What you are asked to do: Without any omission, reproduce the records that follow.

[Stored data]
○ ○ ○ ○ ○ ○ ○

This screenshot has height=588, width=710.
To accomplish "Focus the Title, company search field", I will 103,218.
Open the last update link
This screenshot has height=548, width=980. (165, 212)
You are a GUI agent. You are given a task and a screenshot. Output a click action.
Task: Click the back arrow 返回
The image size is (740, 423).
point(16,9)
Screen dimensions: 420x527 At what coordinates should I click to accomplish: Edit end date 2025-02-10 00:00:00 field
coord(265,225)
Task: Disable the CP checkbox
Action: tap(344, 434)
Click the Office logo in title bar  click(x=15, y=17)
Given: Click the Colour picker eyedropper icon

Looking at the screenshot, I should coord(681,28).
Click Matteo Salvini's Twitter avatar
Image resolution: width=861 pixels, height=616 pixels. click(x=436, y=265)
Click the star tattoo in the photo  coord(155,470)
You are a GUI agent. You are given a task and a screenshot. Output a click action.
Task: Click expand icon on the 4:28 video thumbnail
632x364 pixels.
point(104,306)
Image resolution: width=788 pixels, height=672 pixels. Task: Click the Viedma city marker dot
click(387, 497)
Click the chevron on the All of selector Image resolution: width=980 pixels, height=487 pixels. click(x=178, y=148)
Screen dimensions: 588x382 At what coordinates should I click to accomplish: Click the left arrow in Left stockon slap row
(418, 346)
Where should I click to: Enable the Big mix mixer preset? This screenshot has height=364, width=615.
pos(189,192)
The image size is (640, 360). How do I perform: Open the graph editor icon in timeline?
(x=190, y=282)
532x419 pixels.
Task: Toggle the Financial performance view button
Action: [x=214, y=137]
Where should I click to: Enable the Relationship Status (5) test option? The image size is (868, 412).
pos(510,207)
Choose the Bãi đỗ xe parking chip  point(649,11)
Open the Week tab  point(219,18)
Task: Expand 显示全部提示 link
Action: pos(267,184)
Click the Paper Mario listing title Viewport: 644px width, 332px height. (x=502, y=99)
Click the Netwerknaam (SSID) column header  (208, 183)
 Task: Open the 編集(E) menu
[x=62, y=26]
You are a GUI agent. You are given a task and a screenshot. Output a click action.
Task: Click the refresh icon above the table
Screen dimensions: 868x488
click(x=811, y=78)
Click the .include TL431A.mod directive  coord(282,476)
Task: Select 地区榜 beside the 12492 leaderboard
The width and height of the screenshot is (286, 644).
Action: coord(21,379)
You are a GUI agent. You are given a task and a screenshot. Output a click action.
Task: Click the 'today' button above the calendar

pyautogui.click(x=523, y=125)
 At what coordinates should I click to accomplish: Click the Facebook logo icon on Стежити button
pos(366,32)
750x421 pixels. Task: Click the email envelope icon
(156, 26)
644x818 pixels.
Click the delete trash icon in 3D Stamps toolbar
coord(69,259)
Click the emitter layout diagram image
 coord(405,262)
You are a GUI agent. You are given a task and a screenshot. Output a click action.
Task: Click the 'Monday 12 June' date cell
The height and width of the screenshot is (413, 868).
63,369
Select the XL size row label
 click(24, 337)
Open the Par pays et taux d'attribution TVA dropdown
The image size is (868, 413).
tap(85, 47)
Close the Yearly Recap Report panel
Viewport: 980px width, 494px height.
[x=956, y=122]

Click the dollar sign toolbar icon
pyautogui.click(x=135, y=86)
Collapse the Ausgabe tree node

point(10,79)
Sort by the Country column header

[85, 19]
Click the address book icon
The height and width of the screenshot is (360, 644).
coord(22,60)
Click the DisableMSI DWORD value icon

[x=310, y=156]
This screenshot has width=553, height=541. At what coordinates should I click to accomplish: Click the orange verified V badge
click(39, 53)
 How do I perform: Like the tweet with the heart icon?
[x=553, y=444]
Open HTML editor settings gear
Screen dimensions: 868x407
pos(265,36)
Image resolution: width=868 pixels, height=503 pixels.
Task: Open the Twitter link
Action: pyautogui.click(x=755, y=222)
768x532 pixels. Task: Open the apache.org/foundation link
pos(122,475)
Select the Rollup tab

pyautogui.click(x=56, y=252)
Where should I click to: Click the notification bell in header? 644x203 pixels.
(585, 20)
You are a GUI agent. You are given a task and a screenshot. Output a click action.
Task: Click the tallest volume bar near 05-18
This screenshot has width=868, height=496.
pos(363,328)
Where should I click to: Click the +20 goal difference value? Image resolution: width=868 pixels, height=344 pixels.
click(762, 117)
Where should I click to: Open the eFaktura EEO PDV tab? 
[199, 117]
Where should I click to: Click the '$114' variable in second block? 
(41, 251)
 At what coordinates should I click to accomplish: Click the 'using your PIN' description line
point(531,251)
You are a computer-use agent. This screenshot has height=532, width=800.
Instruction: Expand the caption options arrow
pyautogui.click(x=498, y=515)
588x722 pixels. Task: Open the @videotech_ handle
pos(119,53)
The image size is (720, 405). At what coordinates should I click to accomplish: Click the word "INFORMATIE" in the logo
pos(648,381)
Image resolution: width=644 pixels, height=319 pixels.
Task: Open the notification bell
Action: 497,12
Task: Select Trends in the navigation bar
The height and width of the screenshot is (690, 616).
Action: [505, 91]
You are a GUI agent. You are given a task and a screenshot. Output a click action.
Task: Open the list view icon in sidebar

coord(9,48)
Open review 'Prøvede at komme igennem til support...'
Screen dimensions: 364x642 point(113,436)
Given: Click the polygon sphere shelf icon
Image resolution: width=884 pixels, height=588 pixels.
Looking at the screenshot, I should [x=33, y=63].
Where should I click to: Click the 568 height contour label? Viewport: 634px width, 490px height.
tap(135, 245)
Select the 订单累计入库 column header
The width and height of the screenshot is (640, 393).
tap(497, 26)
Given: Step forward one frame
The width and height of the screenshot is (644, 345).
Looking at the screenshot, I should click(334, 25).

○ ○ ○ ○ ○ ○ ○

Result:
This screenshot has height=588, width=710.
To accomplish "Focus the Title, company search field", I will 103,218.
Open the last update link
This screenshot has height=548, width=980. (165, 212)
You are a GUI agent. You are given a task and a screenshot. Output a click action.
Task: Click the back arrow 返回
The image size is (740, 423).
point(16,9)
Screen dimensions: 420x527 At what coordinates should I click to accomplish: Edit end date 2025-02-10 00:00:00 field
coord(265,225)
Task: Disable the CP checkbox
Action: tap(344, 434)
Click the Office logo in title bar  click(x=15, y=17)
Given: Click the Colour picker eyedropper icon

Looking at the screenshot, I should coord(681,28).
Click Matteo Salvini's Twitter avatar
Image resolution: width=861 pixels, height=616 pixels. click(x=436, y=265)
Click the star tattoo in the photo  coord(155,470)
You are a GUI agent. You are given a task and a screenshot. Output a click action.
Task: Click expand icon on the 4:28 video thumbnail
632x364 pixels.
point(104,306)
Image resolution: width=788 pixels, height=672 pixels. Task: Click the Viedma city marker dot
click(387, 497)
Click the chevron on the All of selector Image resolution: width=980 pixels, height=487 pixels. click(x=178, y=148)
Screen dimensions: 588x382 At what coordinates should I click to accomplish: Click the left arrow in Left stockon slap row
(418, 346)
Where should I click to: Enable the Big mix mixer preset? This screenshot has height=364, width=615.
pos(189,192)
The image size is (640, 360). How do I perform: Open the graph editor icon in timeline?
(x=190, y=282)
532x419 pixels.
Task: Toggle the Financial performance view button
Action: [x=214, y=137]
Where should I click to: Enable the Relationship Status (5) test option? The image size is (868, 412).
pos(510,207)
Choose the Bãi đỗ xe parking chip  point(649,11)
Open the Week tab  point(219,18)
Task: Expand 显示全部提示 link
Action: pos(267,184)
Click the Paper Mario listing title Viewport: 644px width, 332px height. (x=502, y=99)
Click the Netwerknaam (SSID) column header  (208, 183)
 Task: Open the 編集(E) menu
[x=62, y=26]
You are a GUI agent. You are given a task and a screenshot. Output a click action.
Task: Click the refresh icon above the table
Screen dimensions: 868x488
click(x=811, y=78)
Click the .include TL431A.mod directive  coord(282,476)
Task: Select 地区榜 beside the 12492 leaderboard
The width and height of the screenshot is (286, 644).
Action: coord(21,379)
You are a GUI agent. You are given a task and a screenshot. Output a click action.
Task: Click the 'today' button above the calendar

pyautogui.click(x=523, y=125)
 At what coordinates should I click to accomplish: Click the Facebook logo icon on Стежити button
pos(366,32)
750x421 pixels. Task: Click the email envelope icon
(156, 26)
644x818 pixels.
Click the delete trash icon in 3D Stamps toolbar
coord(69,259)
Click the emitter layout diagram image
 coord(405,262)
You are a GUI agent. You are given a task and a screenshot. Output a click action.
Task: Click the 'Monday 12 June' date cell
The height and width of the screenshot is (413, 868).
63,369
Select the XL size row label
 click(24, 337)
Open the Par pays et taux d'attribution TVA dropdown
The image size is (868, 413).
tap(85, 47)
Close the Yearly Recap Report panel
Viewport: 980px width, 494px height.
[x=956, y=122]

Click the dollar sign toolbar icon
pyautogui.click(x=135, y=86)
Collapse the Ausgabe tree node

point(10,79)
Sort by the Country column header

[85, 19]
Click the address book icon
The height and width of the screenshot is (360, 644).
coord(22,60)
Click the DisableMSI DWORD value icon

[x=310, y=156]
This screenshot has width=553, height=541. At what coordinates should I click to accomplish: Click the orange verified V badge
click(39, 53)
 How do I perform: Like the tweet with the heart icon?
[x=553, y=444]
Open HTML editor settings gear
Screen dimensions: 868x407
pos(265,36)
Image resolution: width=868 pixels, height=503 pixels.
Task: Open the Twitter link
Action: pyautogui.click(x=755, y=222)
768x532 pixels. Task: Open the apache.org/foundation link
pos(122,475)
Select the Rollup tab

pyautogui.click(x=56, y=252)
Where should I click to: Click the notification bell in header? 644x203 pixels.
(585, 20)
You are a GUI agent. You are given a task and a screenshot. Output a click action.
Task: Click the tallest volume bar near 05-18
This screenshot has width=868, height=496.
pos(363,328)
Where should I click to: Click the +20 goal difference value? Image resolution: width=868 pixels, height=344 pixels.
click(762, 117)
Where should I click to: Open the eFaktura EEO PDV tab? 
[199, 117]
Where should I click to: Click the '$114' variable in second block? 
(41, 251)
 At what coordinates should I click to accomplish: Click the 'using your PIN' description line
point(531,251)
You are a computer-use agent. This screenshot has height=532, width=800.
Instruction: Expand the caption options arrow
pyautogui.click(x=498, y=515)
588x722 pixels. Task: Open the @videotech_ handle
pos(119,53)
The image size is (720, 405). At what coordinates should I click to accomplish: Click the word "INFORMATIE" in the logo
pos(648,381)
Image resolution: width=644 pixels, height=319 pixels.
Task: Open the notification bell
Action: 497,12
Task: Select Trends in the navigation bar
The height and width of the screenshot is (690, 616).
Action: [505, 91]
You are a GUI agent. You are given a task and a screenshot. Output a click action.
Task: Open the list view icon in sidebar

coord(9,48)
Open review 'Prøvede at komme igennem til support...'
Screen dimensions: 364x642 point(113,436)
Given: Click the polygon sphere shelf icon
Image resolution: width=884 pixels, height=588 pixels.
Looking at the screenshot, I should [x=33, y=63].
Where should I click to: Click the 568 height contour label? Viewport: 634px width, 490px height.
tap(135, 245)
Select the 订单累计入库 column header
The width and height of the screenshot is (640, 393).
tap(497, 26)
Given: Step forward one frame
The width and height of the screenshot is (644, 345).
Looking at the screenshot, I should click(334, 25).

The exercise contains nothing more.